Um dos caminhos apontados por ele foi o trabalho com os chamados “influenciadores digitais”, considerados celebridades das redes sociais. O consultor explicou que se tratam de pessoas que comunicam diretamente com os jovens e são geralmente desconhecidas pela geração acima de 30 anos de idade. “Alguém precisa conversar com essas pessoas sobre a responsabilidade que elas têm no tipo de cultura promovem”, sugeriu.

Europa – A professora, pesquisadora e coordenadora do Programa de Pós-Graduação em Genética da Universidade Federal de Minas Gerais (UFMG), Ana Lúcia Brunialti Godard, apresentou dados de levantamento realizado pelo programa que coordena na UFMG sobre a ligação da restrição da propaganda de bebida alcoólica à redução do consumo de álcool.

Diretora da Associação Nacional de Restrição da Propaganda de Bebida Alcóolica, Ana Lúcia informou que, de acordo com o estudo, a França, conhecida por sua grande produção e comercialização de vinhos, obteve resultados “extremamente importantes” na redução do consumo de álcool a partir de 1991, quando foi editada a lei do vinho, que praticamente proibiu a propaganda de bebida alcoólica no país.

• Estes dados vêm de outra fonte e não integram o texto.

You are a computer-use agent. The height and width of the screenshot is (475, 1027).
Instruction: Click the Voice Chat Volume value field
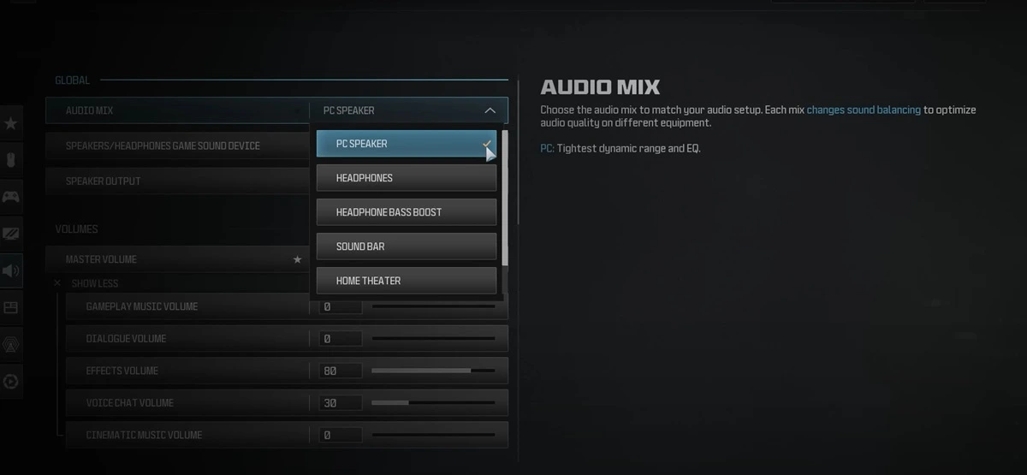[341, 403]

Desde então, para se exibir propaganda de bebidas alcoólicas no país, o fabricante tem que pedir autorização ao Parlamento. Mesmo assim, a publicidade é proibida em canais abertos e cuja programação seja dedicada aos jovens, em outdoors próximo a escolas, estádios e pontos de grande concentração. Além disso, a lei não permite que a propaganda associe o consumo de álcool ao sucesso, ao bem-estar ou à qualidade de vida, disse.

A Escócia, famosa pela fabricação de uísque, também foi citada por Ana Lúcia. Segundo ela, desde 2009, quando passou a ter maior restrição à propaganda, com a proibição de promoções do tipo “compre dois e leve três” ou “na terça-feira o segundo copo é de graça”, o consumo de bebida caiu 3,2%.

Na contramão dos exemplos citados estaria o Reino Unido, onde não há nenhuma lei restritiva e a curva de consumo é ascendente, observou a pesquisadora.